Deer Abbey | |
Order: | Cistercian |
Founder: | William Comyn, Earl of Buchan |
Established: | 1219 |
Mother: | Kinloss Abbey |
Disestablished: | 1587 |
Diocese: | Diocese of Aberdeen |
Churches: | Deer; Foveran; Kinedward; Peterugie |
Deer Abbey was a Cistercian monastery in Buchan, Scotland.[1] It was founded by 1219 under the patronage William Comyn, jure uxoris Earl of Buchan,[2] who is also buried there.
There was an earlier community of Scottish monks or priests, never numbering more than fifteen.[3] The notitiae on the margins of the Book of Deer record grants made to the Scottish religious community in the 12th century and a claim that it was founded by Saint Columba and Saint Drostan.[4]

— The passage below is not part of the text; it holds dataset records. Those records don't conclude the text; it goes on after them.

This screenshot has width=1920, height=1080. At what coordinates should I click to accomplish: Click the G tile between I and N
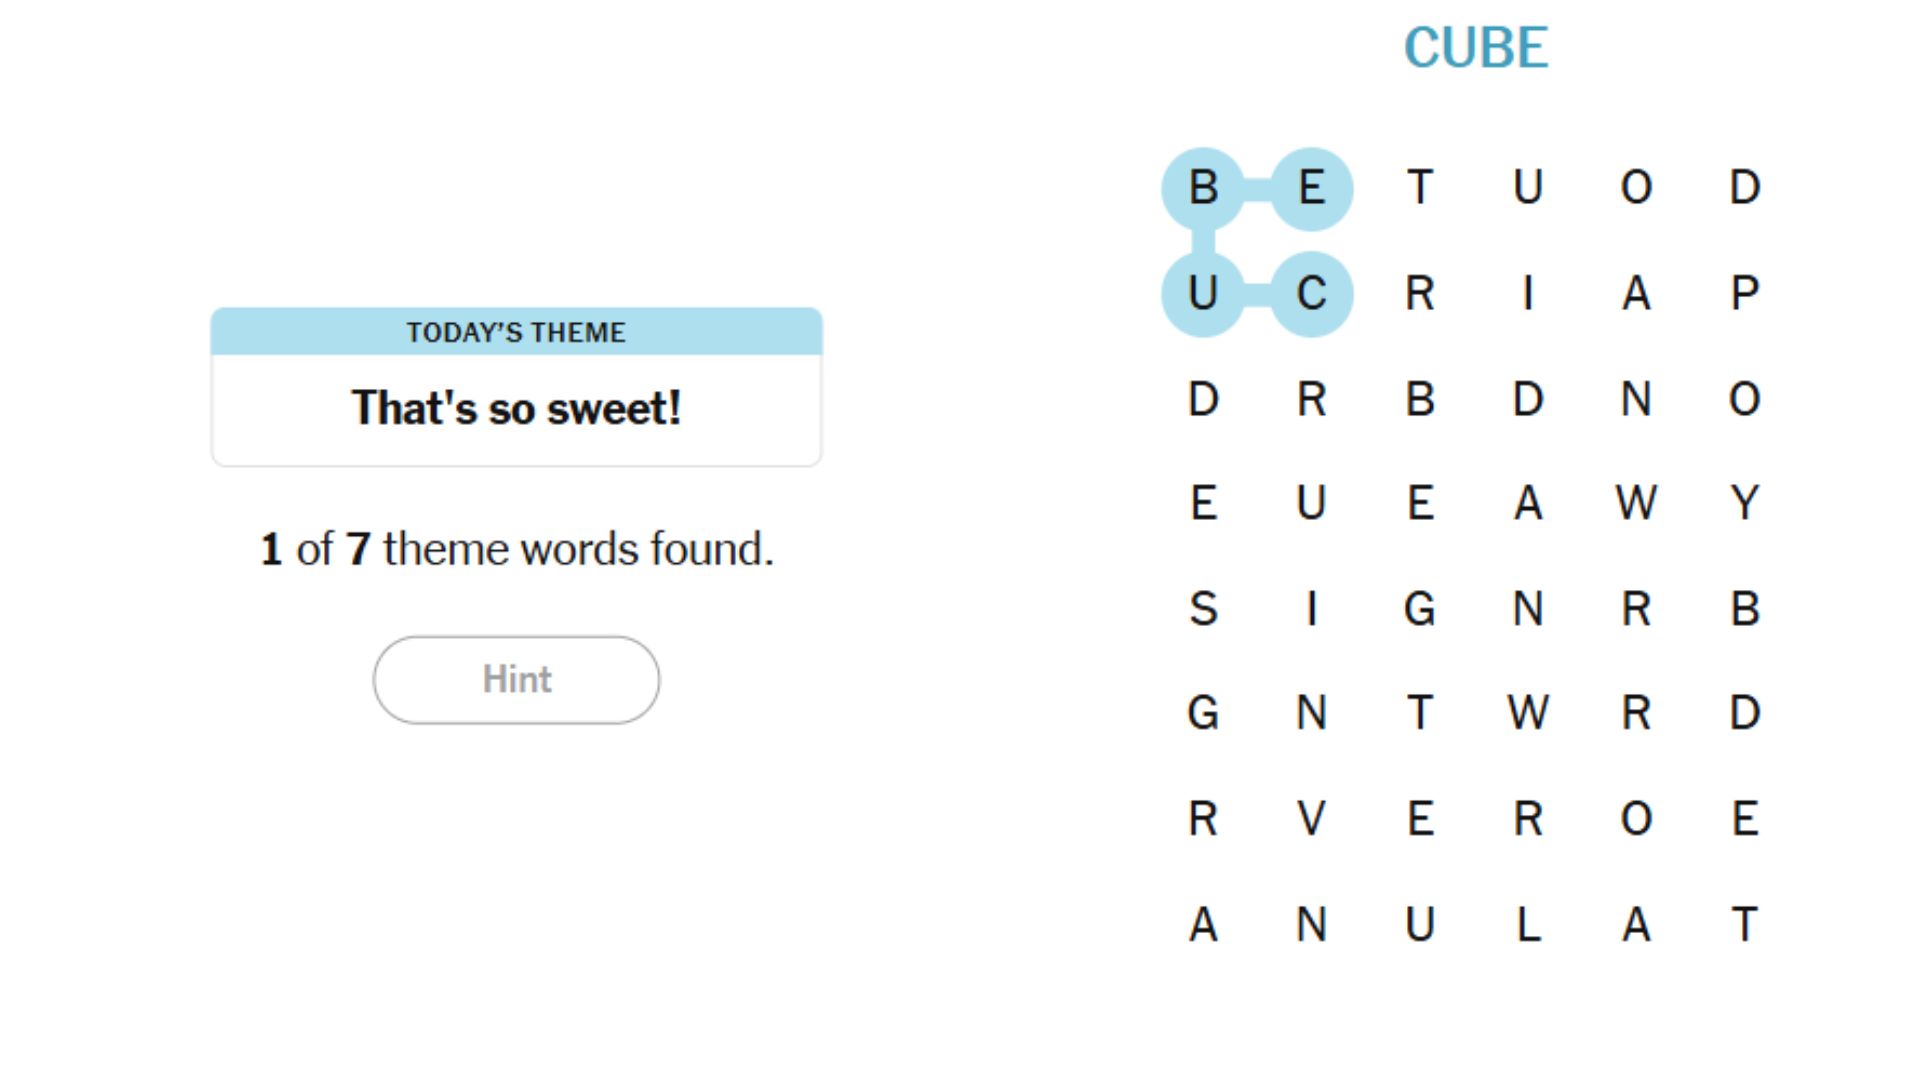(x=1420, y=608)
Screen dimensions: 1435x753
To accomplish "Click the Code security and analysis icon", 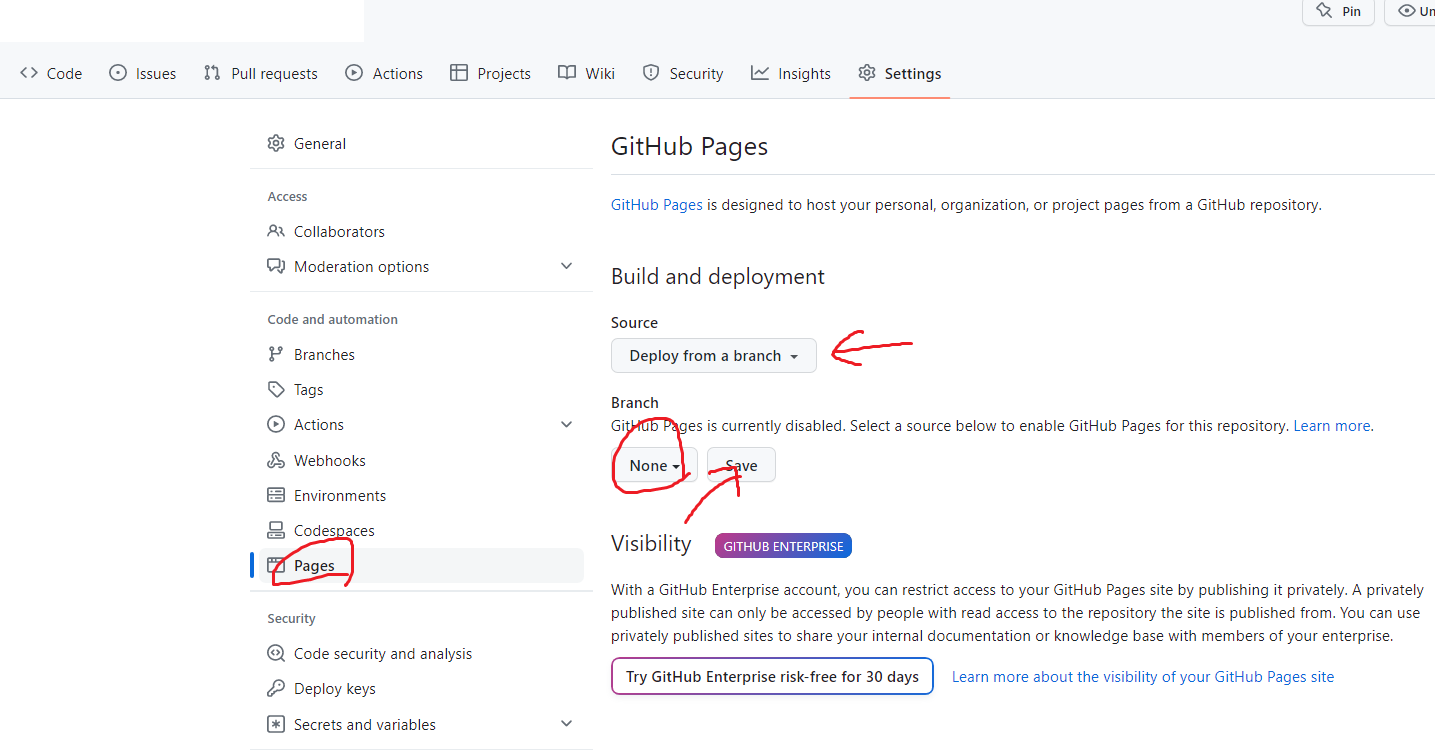I will [276, 653].
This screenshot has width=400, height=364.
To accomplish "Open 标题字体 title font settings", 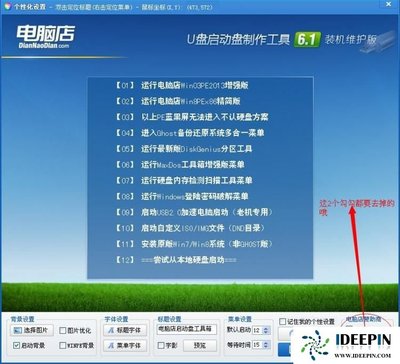I will point(125,330).
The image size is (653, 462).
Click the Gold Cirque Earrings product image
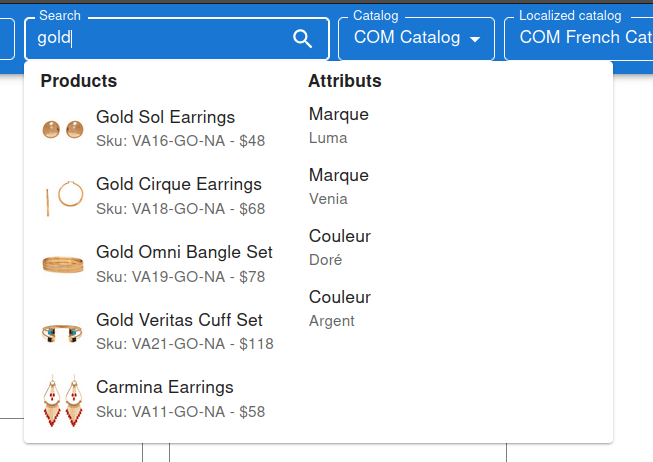(x=62, y=197)
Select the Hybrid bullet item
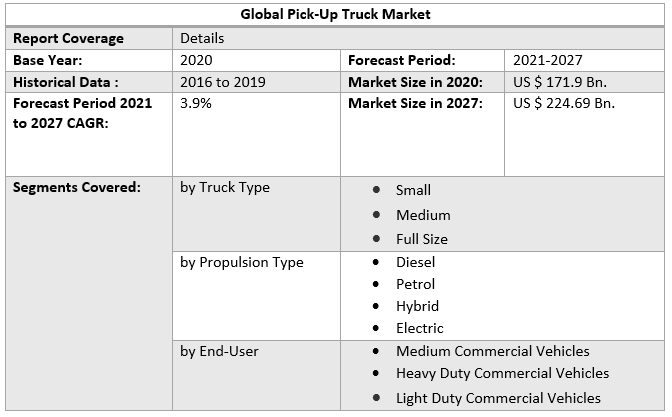Screen dimensions: 672x417 pyautogui.click(x=417, y=306)
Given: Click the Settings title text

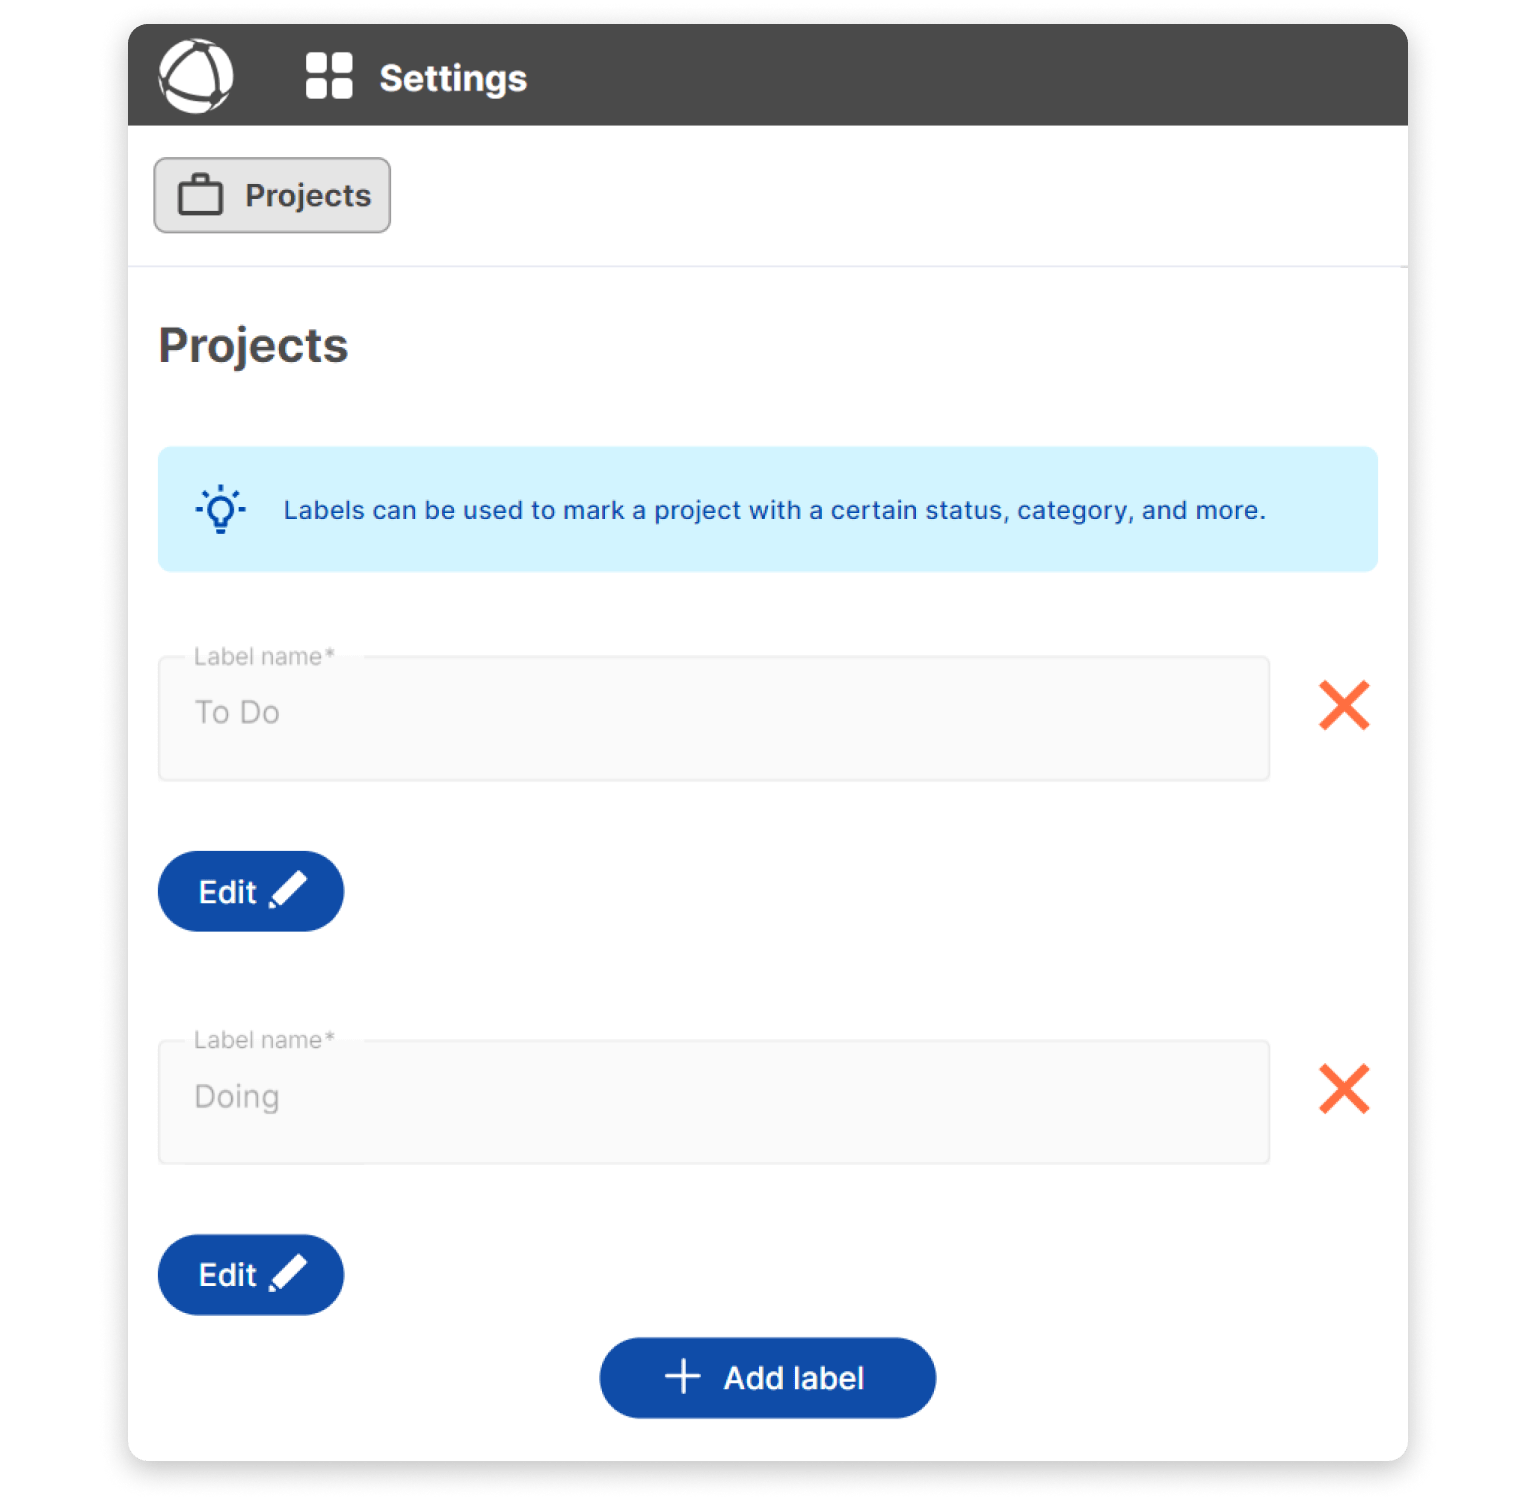Looking at the screenshot, I should click(452, 77).
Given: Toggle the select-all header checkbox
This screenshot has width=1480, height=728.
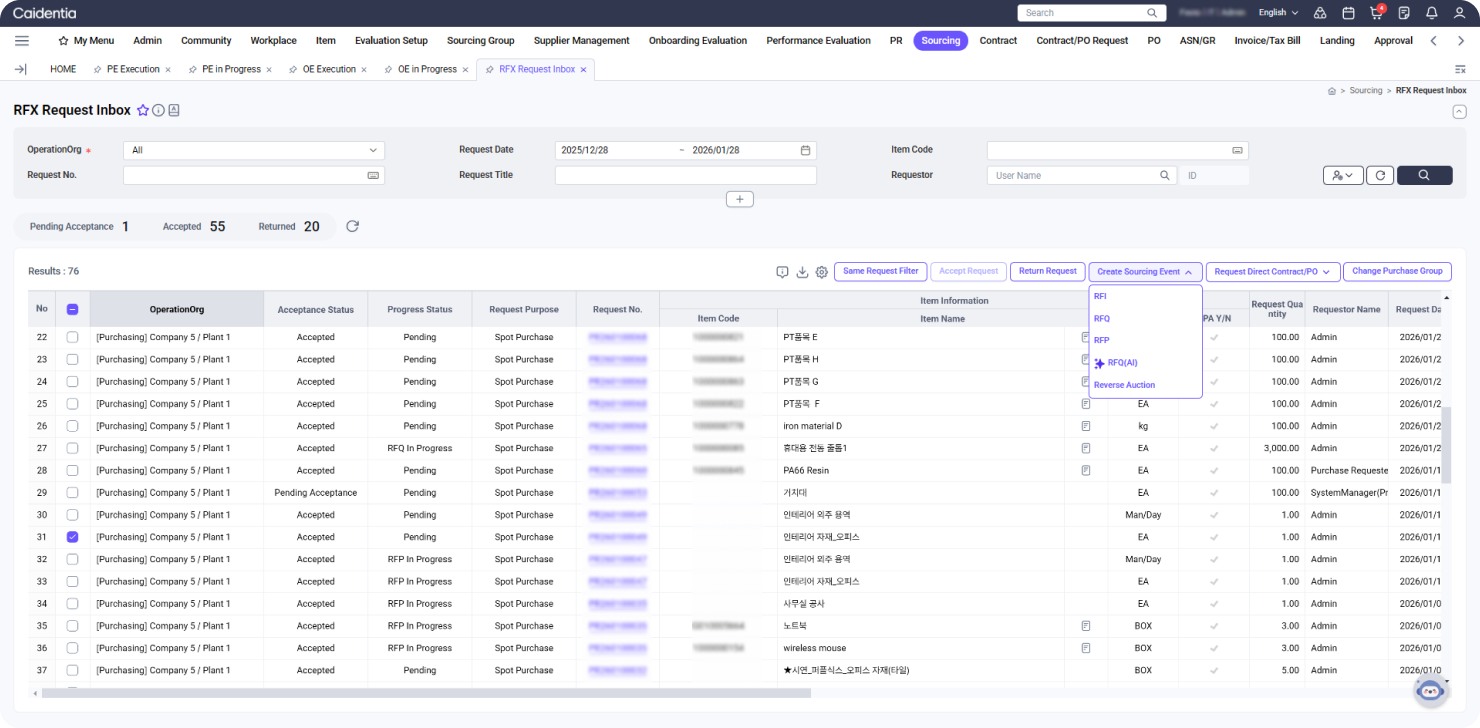Looking at the screenshot, I should click(72, 309).
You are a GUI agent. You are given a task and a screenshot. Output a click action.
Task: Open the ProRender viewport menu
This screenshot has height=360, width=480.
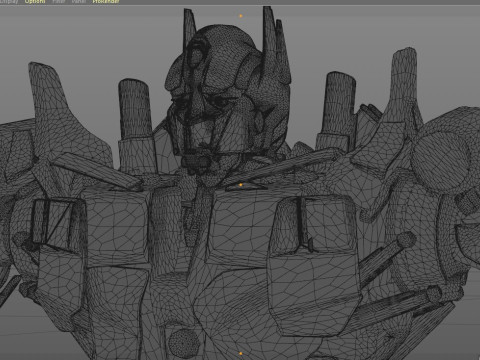[106, 1]
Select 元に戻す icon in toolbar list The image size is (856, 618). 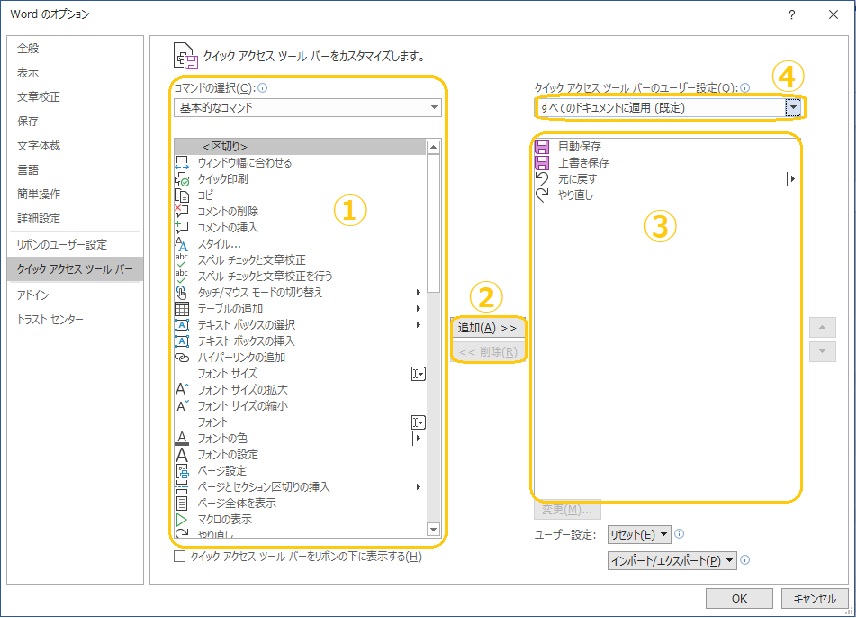pos(543,179)
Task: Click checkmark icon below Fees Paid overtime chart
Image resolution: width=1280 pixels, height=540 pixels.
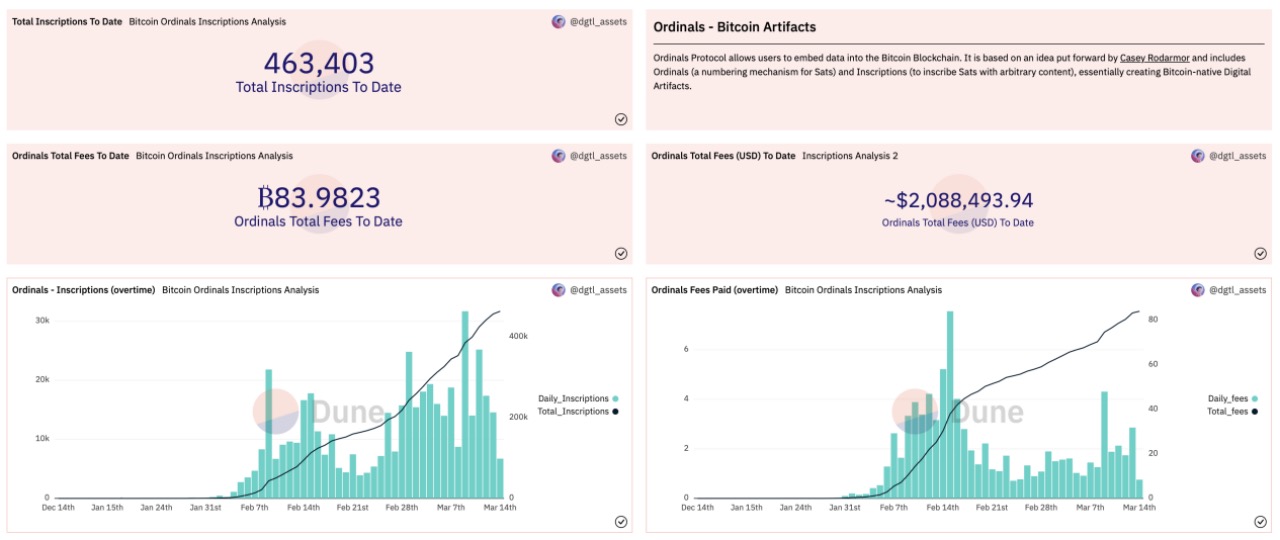Action: click(1260, 521)
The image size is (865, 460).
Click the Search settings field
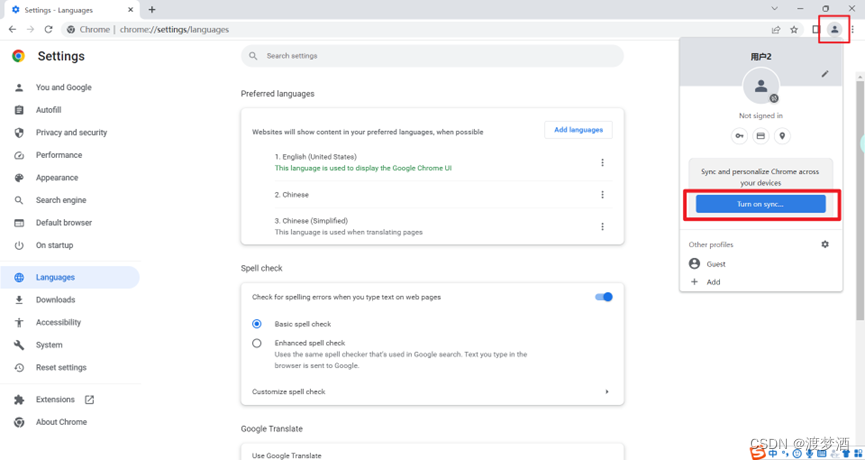coord(432,56)
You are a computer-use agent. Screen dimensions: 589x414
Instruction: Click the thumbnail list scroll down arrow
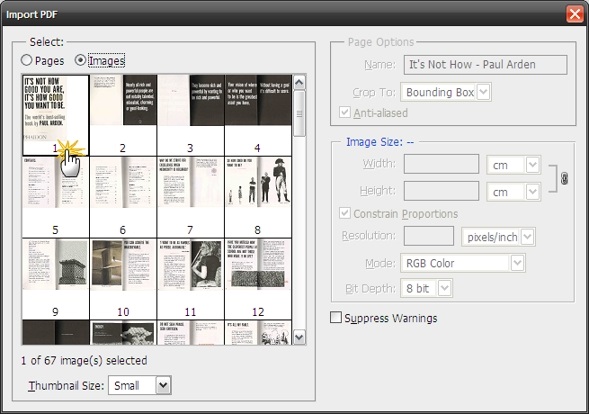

In 1219 the Earl of Buchan founded the Cistercian abbey of New Deer about two miles westward of the old foundation, granting to the new abbey a portion of the lands of Old Deer, the rest going to the maintenance of a parochial church.[5] William brought Cistercian monks from Kinloss Abbey near Elgin to establish the new monastery.[6] The old religious community was probably absorbed by the new foundation, which was dedicated to the Blessed Virgin. Deer Abbey was always a small community, with never more than 15 monks at any one time. The history of the abbey after the 1210s is obscure until the 16th century, when it was beginning to be secularized. The abbey was turned into a secular lordship for Commendator Robert Keith II (becoming Lord Altrie) in 1587.
The church was cruciform in shape,, with a north aisle to the nave. Some fragments of this remain, along with a piscina.[3] Considerable portions of the south range of the cloisters remain, approximately by .[7]
The Abbey was included in the lands obtained by James Ferguson, Lord Pitfour, and became part of the Pitfour estate in 1766. His son, the third laird, built the 5m (16feet) high enclosing wall in 1809 and used the grounds as an orchard. The four-columned Doric pedimented portico was taken from an earlier mausoleum.[7] He also discovered some of the graves but did not disturb them. The fifth laird had the site cleared and used the stones from the Abbey building to have a mausoleum constructed in which to bury his daughter when she died aged 21 years in 1851. The only other person buried in the mausoleum was Ferguson's mother-in-law.
By the early 1900s, the estate was bankrupt. The property was acquired around 1926 by the Roman Catholic Diocese of Aberdeen, which shortly thereafter gave custody to the Ministry of Works.[8] The house, which was in poor repair, was demolished; much of its stone was said to have been used for the construction of council houses in Aberdeen.[9] The mausoleum was removed in the 1930s and parts of it were used to build an entrance; however this was undertaken without disturbing the graves of Lady Langford and Ferguson's daughter, Eliza.[10] The property is managed by Historic Scotland.
There is considerable evidence of prehistory in the local area, most notably in the form of the Catto Long Barrow and numerous tumuli slightly to the south.[11]